The idea of a penis festival may sound outlandish, but actually, it's a Shinto religious tradition many conservative Japanese folks take seriously. So there's a solemn aspect to it, but you can also have fun there! The central aspect of the festival is watching the mikoshi floats carrying giant phalli. It's a kind of fertility festival.
Where Does The Tradition Come From?
As is often the case, "matsuri" festivals in Japan are centered around a Shinto shrine.
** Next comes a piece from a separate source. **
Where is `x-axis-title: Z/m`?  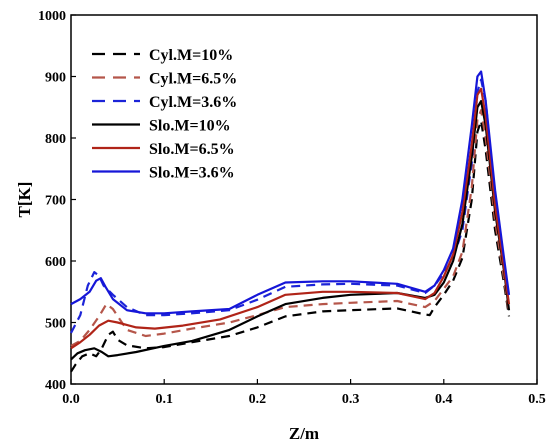 x-axis-title: Z/m is located at coordinates (304, 434).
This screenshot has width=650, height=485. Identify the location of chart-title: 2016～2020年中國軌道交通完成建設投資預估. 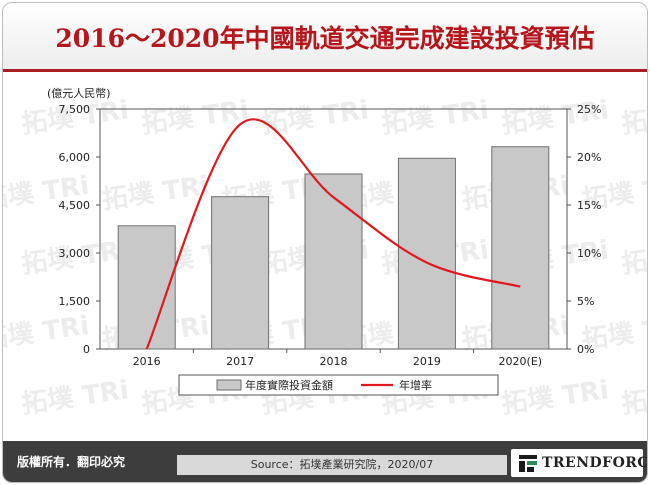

In Kawasaki, a suburb of Tokyo, there is the Kanayama (金山) shrine which encompasses in its premises the Wakamiya Hachimangu (若宮八幡宮), a kind of secondary inner shrine dedicated to the goddess of creation Izanami, which is one of the most important deities of the Shinto religion. When she gave birth to her son Kagutsuchi, the god of fire, she burnt her reproductive organs and died. The Wakaiya Hachimangu is a shrine hence that is dedicated to sexual health. From the Edo Era, people prayed at that shrine to recover from STDs which were very prevalent in Japan at the time.
The Penis Festival From 1969 In Kawasaki
Although the praying at the shrine goes way back centuries ago, the festival only started in 1969. Kanamara (金まら) literally means steal phallus. It symbolizes protection from STDs, but also more broadly fertility and sexual harmony in a couple.
It is held annually in Kawasaki, in Kanagawa Prefecture, at the Kanayama shrine. The nearest station is Minatocho. From Tokyo, it takes about one hour to get there.
Kanayama Shrine: 2-13-16 Daishi Ekimae, Kawasaki, Kanagawa Prefecture
Date: Held on every first Sunday of the month of April. The 2020 edition will be held on April 5th.
Time: From 11 AM - 4:45PM
How To Enjoy It?
Over the years, the matsuri has become very festive and inclusive. People of all ages and sexual orientations participate and tourists are also very welcomed. It has become a huge event attracting about 50,000 people every year.
The festival is held during sakura season so you can enjoy the beautiful flowers by walking through Ogawa-cho "Cherry Blossoms Road" (小川町さくらロード).
The highlight of the event is to watch the mikoshis, which is basically portable shires. There are three main ones.
The first one to appear is the black metal phallus.
Next will be the wooden one.
And the last one to appear a pink, carried by a group of cross-dressers. They collect donations and the proceeds go towards HIV/AIDS research.
You won't be seeing penises just on the mikoshi. You'll have the chance to buy all kinds of phallus-shaped goods.
Candles are popular things to get.
And you can also get yourself an omamori (お守り) which is a kind of amulet you can get at shrines.
It wouldn't be a matsuri without the food, you can be sure that they'll be food stalls.
The food you can get is unlike anything offered at other festivals! This dish is called oden. It has unusual chunks of daikon radish, to say the least. If you're wondering, here is where you can get great oden in Tokyo.
Candies and many more things are sold. So if you can, make your way to Kawasaki for the next Kanamara matsuri and enjoy this really unique festival.
If you're in Tokyo, Kawasaki isn't very far so that could make a good spring activity if you are in the capital.